Cluster Replication failover


(Fernando) #1

Currently Im working on Automating, cluster availability. So we have two elasticsearch clusters in two different regions

  • Primary in CA.
  • Stand by in ATL.

Each cluster have 2 servers each. We have snapshot enable in both, and the primary is the one currently serving to our application.

We use HAProxy to point primary or stand-by to our application depending if we need to perform maintenance or in case one fails we manually point to the one that is up.

The process of bringing them is pretty much manual and I want to do this in more of automatic way.

So the primary cluster perform a snapshot everyday at 12am which is dump in our TrueNAS. this is automatic replicated to a mount point in the same TrueNAS system and is accessible to Stand-by to be use in case we need to restore the cluster.

Stand-by cluster also perform a snapshot of its data and is dump into trueNAS in different location this is not replicated to primary.

I was wondering if ES has some mechanisim or any suggestion on how I can accomplish this.

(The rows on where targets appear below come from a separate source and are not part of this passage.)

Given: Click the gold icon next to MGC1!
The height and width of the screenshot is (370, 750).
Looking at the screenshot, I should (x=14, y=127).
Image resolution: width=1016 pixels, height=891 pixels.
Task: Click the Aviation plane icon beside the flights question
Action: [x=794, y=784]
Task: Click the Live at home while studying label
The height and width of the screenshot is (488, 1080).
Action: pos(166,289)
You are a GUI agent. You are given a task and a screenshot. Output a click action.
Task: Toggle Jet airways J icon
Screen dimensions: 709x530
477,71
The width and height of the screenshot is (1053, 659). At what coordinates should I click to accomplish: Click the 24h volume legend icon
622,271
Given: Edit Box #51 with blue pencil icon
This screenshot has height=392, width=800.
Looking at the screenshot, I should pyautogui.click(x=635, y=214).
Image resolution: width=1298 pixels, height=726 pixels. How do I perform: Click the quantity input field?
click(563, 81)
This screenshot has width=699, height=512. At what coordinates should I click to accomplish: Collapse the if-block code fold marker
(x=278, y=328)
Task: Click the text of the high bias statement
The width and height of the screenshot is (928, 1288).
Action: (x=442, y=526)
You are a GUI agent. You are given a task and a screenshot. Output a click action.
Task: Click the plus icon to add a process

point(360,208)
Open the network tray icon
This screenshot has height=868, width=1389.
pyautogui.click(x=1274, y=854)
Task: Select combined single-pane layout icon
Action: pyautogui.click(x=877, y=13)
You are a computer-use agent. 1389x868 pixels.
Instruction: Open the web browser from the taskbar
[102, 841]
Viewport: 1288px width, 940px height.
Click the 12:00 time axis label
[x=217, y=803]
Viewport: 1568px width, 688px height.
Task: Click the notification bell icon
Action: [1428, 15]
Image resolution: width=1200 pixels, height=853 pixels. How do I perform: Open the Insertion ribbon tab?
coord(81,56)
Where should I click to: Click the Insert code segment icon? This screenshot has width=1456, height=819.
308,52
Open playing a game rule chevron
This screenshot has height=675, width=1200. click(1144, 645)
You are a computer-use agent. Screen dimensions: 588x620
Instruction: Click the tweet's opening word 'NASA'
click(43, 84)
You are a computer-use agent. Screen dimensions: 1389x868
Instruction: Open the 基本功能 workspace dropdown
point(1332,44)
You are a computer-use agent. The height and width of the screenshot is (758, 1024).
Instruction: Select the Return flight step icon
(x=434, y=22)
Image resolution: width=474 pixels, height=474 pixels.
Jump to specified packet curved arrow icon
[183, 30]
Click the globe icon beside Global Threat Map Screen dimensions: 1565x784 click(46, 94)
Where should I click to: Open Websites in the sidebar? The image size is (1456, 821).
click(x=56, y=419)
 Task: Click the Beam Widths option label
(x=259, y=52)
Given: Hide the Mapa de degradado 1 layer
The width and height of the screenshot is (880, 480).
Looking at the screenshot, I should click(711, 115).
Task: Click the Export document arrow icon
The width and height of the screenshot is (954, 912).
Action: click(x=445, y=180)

I created a script that is triggered by a cronjob everyday at 6:00am in the stand-by cluster and that will remove all open indices and restore the snapshot from the primary cluster.

#!/bin/bash

 Variables
  SNAPSHOT=`/bin/ls -lahrt /es_snapshot/replica/production_snap | /bin/grep snap | /bin/awk '{print $9}' | /bin/grep "$(date '+%Y_%m_%d')"| /bin/sed s/snap-//g| /bin/sed s/.dat//g`
  LOG_FILE="/var/log/elasticsearch/es_snapshot_restore_from_primary.log"
  CURRENT=$(/usr/bin/curl -s XGET http://`/usr/bin/facter ipaddress`:9200/_cat/indices?v | grep open | awk '{print $3}')
  DATE_LOG=`date +%Y_%m_%d_%T`
  INDICES=(index1 index2 index3 index4l)
  RESULT=()


# Restore Function
  AUTO_RESTORE () {
    if [ "$SNAPSHOT" != "" ]; then
      echo "$DATE_LOG  -- Checking status of  Snapshot $SNAPSHOT" >> $LOG_FILE
      SNAP_CHECK="/usr/bin/curl -s -XGET http://`/usr/bin/facter ipaddress`:9200/_snapshot/sjc_es_data/$SNAPSHOT/_status"
      SNAP_RESULT=`$SNAP_CHECK | grep -o -i '"SUCCESS"'`
      if [ "$SNAP_RESULT" == '"SUCCESS"' ]; then
        echo "$DATE_LOG  -- Restoring Snapshot $SNAPSHOT" >> $LOG_FILE
        /usr/bin/curl -s -XPOST http://`/usr/bin/facter ipaddress`:9200/_snapshot/sjc_es_data/$SNAPSHOT/_restore
        exit 0
      else
        echo "$DATE_LOG  -- Snapshot $SNAPSHOT could not be restore. [FAIL]" >> $LOG_FILE
        $SNAP_CHECK >> $LOG_FILE
        exit 1
      fi
    else
      echo "$DATE_LOG  -- No snapshot found to restore" >> $LOG_FIL
      exit 1
    fi
  }

# Looks for open indices
  for i in ${INDICES[@]}
    do
      STATUS="/usr/bin/curl -s -XGET http://`/usr/bin/facter ipaddress`:9200/_cat/indices/$i?h=status"
      RESULT+=($($STATUS))
  done

# Deletes indices that are open and restore the snapshot from primary
  MATCH=$(echo "${RESULT[@]:0}" | grep open)
  if [[ ! -z $MATCH ]];then
    echo "$DATE_LOG -- There is some open indices" >> $LOG_FILE
    echo "$DATE_LOG -- Following indices will be erase in order to upload the snapshot "$CURRENT"" >> $LOG_FILE
    for index in $CURRENT; do
      /usr/bin/curl -XDELETE http://`/usr/bin/facter ipaddress`:9200/$index
      sleep 2
    done
    AUTO_RESTORE
  else
    AUTO_RESTORE
  fi

By the way this is version 2.3.1.


(system) #2

This topic was automatically closed 28 days after the last reply. New replies are no longer allowed.